■ Exercise aim
State how many lines in the rows below contain the string "Viewport". Give only the number.

################

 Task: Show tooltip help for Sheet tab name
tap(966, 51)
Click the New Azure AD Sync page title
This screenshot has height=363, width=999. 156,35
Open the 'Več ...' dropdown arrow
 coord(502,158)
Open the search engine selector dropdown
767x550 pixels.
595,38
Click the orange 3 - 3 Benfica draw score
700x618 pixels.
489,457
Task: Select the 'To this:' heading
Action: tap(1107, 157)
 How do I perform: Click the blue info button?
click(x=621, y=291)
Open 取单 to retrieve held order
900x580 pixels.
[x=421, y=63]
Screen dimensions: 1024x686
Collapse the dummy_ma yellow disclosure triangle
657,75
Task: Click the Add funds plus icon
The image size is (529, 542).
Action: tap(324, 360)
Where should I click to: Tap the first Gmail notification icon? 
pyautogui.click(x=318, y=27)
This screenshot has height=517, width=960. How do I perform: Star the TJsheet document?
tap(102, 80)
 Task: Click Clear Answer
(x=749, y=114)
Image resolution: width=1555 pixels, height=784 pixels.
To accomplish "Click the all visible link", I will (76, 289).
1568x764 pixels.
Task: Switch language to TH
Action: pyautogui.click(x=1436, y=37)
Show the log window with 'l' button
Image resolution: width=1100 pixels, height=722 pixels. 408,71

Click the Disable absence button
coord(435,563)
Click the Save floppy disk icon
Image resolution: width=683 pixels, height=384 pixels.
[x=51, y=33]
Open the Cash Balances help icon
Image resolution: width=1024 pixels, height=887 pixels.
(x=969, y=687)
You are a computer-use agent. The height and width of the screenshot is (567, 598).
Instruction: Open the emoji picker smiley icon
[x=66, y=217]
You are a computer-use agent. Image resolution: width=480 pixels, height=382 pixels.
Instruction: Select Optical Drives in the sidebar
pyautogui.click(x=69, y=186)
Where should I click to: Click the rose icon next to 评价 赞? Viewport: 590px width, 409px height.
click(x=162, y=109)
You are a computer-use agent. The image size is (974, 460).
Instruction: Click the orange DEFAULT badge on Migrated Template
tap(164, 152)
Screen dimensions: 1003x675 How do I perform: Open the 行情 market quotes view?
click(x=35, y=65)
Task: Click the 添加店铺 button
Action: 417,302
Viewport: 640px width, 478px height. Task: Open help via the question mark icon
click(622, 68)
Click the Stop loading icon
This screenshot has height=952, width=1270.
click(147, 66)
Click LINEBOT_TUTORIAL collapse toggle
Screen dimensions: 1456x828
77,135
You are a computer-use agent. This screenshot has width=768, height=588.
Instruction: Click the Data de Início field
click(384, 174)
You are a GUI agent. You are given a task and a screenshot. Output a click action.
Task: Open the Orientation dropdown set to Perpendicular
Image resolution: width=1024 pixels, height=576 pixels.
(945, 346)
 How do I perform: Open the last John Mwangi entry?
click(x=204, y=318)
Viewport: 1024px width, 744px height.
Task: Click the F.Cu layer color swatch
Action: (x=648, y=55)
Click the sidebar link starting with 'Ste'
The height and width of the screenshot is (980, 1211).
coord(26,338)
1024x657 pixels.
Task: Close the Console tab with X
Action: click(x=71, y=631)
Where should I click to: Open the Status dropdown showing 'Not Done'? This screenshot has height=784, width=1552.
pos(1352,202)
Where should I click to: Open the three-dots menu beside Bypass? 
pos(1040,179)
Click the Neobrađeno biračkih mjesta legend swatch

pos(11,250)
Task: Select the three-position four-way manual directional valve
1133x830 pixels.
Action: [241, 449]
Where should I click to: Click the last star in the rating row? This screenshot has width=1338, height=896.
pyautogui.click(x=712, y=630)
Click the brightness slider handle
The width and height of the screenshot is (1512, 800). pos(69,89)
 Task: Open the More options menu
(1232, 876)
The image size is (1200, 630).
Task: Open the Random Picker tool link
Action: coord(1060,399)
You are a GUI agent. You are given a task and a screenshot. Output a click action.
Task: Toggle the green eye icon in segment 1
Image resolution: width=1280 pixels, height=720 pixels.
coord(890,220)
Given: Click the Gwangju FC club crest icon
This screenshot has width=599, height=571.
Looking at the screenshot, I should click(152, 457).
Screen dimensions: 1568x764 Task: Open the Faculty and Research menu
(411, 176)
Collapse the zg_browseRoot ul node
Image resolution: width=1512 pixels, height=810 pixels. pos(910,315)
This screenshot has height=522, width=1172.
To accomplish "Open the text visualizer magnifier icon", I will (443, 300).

################

■ Output for this exercise
3